Brief: Only the lines below, from the one with "The height and width of the screenshot is (847, 1748)." through the one with "600x467 pixels.", are to be written out, exactly.

Data to process:

######

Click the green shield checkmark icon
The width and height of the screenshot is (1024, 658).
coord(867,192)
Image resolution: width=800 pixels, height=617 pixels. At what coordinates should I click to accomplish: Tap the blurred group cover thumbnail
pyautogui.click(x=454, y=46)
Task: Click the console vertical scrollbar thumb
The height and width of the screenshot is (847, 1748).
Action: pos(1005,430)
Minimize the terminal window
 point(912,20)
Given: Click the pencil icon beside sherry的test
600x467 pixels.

######

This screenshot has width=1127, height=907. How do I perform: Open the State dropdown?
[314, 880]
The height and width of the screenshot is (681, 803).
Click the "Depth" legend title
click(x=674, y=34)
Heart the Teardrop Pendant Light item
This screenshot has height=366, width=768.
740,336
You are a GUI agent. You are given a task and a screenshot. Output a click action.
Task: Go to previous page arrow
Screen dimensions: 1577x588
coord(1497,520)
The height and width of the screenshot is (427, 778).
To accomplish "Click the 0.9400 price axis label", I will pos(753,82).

######

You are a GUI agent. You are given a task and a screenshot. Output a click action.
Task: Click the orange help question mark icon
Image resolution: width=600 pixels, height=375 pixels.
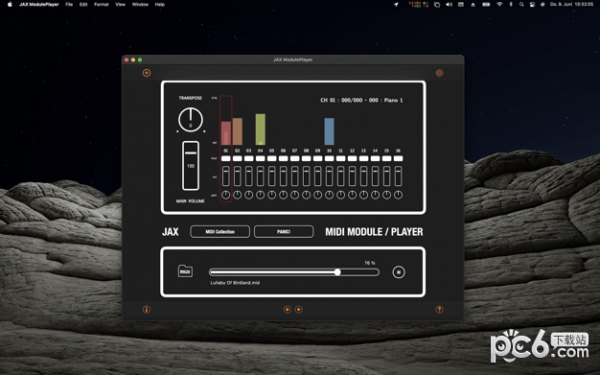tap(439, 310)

######

Task solution:
The height and width of the screenshot is (847, 1748).
Action: pos(1005,430)
Minimize the terminal window
 point(912,20)
Given: Click the pencil icon beside sherry的test
600x467 pixels.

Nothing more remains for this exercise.